HOUSE OF FOOLS

The New York Times
04.25.2003
Dave Kehr

In House of Fools, the Russian director Andrei Konchalovsky dredges up one of the most depleted metaphors from the bottom of the cinematic sea: the madhouse as microcosm. Mr. Konchalovsky's mental institution is a rundown 19th-century mansion somewhere near the border of Chechnya, and it is filled with a mix of archetypes from the Russian and the Muslim worlds: an elderly seer who may be Allah, a plump babushka who pines for the Communist government and so on, up to and including the inevitable dwarf.

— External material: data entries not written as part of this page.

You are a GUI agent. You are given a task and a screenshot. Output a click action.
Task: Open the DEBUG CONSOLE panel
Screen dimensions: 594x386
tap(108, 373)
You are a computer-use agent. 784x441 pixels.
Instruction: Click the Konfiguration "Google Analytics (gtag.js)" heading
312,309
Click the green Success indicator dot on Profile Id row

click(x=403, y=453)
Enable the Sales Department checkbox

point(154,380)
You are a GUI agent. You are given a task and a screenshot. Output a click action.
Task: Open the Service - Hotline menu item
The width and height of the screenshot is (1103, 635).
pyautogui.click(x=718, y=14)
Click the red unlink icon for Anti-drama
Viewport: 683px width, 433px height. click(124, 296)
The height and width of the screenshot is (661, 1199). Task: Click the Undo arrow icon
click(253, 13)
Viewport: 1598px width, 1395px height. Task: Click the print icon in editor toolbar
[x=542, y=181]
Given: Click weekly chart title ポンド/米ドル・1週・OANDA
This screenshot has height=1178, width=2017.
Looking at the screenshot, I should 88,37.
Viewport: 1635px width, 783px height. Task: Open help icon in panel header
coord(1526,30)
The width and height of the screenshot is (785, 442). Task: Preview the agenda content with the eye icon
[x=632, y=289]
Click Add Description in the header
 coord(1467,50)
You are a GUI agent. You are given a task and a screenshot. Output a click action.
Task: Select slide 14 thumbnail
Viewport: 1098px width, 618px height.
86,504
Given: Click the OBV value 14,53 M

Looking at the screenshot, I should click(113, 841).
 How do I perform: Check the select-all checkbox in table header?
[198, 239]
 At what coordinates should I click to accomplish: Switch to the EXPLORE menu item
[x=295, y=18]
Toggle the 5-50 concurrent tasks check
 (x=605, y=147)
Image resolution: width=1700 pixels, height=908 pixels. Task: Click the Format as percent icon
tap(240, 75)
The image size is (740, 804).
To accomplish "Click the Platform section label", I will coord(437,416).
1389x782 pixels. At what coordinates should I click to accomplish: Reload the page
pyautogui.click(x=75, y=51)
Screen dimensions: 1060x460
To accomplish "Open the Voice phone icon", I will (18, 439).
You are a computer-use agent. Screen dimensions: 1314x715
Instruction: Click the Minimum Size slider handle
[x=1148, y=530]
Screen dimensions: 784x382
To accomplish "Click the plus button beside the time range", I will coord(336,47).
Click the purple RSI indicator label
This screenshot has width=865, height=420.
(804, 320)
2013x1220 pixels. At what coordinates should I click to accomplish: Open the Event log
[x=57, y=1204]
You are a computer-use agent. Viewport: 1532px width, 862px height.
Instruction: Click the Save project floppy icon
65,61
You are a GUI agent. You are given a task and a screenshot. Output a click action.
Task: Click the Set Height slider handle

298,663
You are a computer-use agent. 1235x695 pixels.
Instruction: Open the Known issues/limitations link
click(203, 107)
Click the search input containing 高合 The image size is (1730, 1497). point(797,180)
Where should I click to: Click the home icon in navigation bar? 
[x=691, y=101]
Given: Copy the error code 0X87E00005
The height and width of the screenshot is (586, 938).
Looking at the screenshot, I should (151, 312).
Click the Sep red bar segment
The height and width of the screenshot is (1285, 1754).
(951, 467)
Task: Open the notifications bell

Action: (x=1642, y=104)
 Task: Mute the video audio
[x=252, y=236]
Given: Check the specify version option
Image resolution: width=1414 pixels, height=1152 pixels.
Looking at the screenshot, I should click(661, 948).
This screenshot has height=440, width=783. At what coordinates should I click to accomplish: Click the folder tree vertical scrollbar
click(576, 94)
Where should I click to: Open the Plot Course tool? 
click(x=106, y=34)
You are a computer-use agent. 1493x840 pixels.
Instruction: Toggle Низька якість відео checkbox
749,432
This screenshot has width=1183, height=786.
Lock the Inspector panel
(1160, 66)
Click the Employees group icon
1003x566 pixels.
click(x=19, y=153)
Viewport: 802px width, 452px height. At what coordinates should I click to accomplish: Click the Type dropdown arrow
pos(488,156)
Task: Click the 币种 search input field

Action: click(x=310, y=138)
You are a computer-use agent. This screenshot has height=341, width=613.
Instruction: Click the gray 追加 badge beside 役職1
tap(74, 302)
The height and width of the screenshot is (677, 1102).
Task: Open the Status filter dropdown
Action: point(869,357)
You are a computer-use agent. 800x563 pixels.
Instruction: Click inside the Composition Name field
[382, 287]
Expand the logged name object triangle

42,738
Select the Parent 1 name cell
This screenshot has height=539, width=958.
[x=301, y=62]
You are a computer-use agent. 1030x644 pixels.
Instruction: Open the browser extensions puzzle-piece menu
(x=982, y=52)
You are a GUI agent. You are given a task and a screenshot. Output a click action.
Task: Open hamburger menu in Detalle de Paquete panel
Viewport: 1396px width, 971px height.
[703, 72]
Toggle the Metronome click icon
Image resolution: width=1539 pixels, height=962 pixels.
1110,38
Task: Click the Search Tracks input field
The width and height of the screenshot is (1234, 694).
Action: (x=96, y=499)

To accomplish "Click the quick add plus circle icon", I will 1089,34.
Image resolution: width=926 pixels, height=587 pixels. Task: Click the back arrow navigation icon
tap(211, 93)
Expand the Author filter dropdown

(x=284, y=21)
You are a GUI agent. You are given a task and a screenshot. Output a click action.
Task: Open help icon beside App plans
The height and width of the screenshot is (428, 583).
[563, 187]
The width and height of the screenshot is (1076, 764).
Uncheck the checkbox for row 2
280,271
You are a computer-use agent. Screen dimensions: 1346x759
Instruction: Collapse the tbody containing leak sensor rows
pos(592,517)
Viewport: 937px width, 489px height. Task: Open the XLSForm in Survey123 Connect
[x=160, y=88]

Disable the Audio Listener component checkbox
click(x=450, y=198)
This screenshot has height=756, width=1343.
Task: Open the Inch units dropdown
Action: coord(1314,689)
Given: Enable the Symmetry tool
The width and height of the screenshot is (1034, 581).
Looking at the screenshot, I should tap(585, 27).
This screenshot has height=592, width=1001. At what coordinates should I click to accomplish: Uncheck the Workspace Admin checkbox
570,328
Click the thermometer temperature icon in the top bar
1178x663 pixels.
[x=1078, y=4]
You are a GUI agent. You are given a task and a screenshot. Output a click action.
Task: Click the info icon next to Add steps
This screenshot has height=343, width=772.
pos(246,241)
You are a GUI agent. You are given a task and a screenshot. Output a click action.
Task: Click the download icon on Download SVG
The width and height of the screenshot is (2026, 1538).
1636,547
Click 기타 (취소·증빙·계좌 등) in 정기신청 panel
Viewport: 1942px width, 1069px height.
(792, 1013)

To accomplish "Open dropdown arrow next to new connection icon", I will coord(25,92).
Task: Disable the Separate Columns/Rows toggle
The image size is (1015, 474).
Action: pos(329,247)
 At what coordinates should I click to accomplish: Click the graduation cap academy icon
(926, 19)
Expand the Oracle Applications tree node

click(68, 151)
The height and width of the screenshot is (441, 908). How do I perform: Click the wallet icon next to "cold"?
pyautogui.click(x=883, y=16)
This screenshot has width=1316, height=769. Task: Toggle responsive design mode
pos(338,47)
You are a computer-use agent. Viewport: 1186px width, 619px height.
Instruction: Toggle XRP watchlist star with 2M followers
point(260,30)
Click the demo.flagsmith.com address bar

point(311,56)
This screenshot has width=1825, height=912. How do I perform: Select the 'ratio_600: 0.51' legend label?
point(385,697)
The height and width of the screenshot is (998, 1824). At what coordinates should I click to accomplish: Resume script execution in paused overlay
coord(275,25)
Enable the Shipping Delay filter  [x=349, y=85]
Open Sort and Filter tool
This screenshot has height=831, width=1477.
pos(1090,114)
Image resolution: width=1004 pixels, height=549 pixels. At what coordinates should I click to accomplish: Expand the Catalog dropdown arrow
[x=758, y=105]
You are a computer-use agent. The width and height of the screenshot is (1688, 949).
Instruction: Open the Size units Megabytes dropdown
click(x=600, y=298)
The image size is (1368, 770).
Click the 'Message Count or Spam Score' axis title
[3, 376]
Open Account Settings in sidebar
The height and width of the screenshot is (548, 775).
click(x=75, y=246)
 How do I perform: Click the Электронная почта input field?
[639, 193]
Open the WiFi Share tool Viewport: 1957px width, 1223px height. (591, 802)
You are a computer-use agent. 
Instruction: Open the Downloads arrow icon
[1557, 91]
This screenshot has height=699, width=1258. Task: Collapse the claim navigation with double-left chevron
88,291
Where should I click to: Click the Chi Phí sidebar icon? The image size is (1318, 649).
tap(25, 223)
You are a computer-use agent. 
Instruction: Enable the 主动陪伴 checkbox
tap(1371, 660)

Each night, the lovably eccentric inmates gather around a window to watch a special train pass by, festooned with electric lights and piloted by none other than Bryan Adams, the whispery Canadian pop balladeer. As the train passes, Mr. Adams lip-syncs his song Have You Ever Really Loved a Woman while an amber light passes over the inmates' rapt, upturned faces. As the characters sigh with longing and the spectator gasps in disbelief, Mr. Konchalovsky moves his camera in on the radiant, angelic face of the holiest of his holy fools, a svelte young blonde named Janna (Iuliya Vysotskaya) who believes herself to be Mr. Adams's fiancée. She also plays the accordion.

This happy life is interrupted when a company of Chechen soldiers crosses the border and takes over the madhouse as their temporary base. Poor Janna is swept off her feet by one of her captors, a lanky foot soldier named Ahmed (Sultan Islamov), who proposes marriage to her as a joke. But Janna takes him seriously, packs her things and gets ready to depart, just as the Russian troops arrive.

As in Philippe de Broca's King of Hearts (1966), which House of Fools resembles to a highly painful degree, the viewer is given to understand that the gentle, childlike inmates are far saner than the generals and politicians who run the big, brutal outside world. This dubious, sentimental proposition is immediately undermined by Mr. Konchalovsky's decision to include among his extras several individuals with genuine disfiguring illnesses. You wonder how lucky they feel to be among the elect.

Mr. Konchalovsky has made some excellent films, both in the Soviet Union (his 1979 Siberiada is a minor masterpiece) and in the United States (his 1987 Shy People). But he's been adrift since he returned to post-Communist Russia for The Inner Circle in 1991, realizing only a handful of unsatisfying films. House of Fools, a French-Russian co-production that opens today in New York and Los Angeles, only adds to the sense that Mr. Konchalovsky has lost his artistic moorings. He has certainly lost his common sense.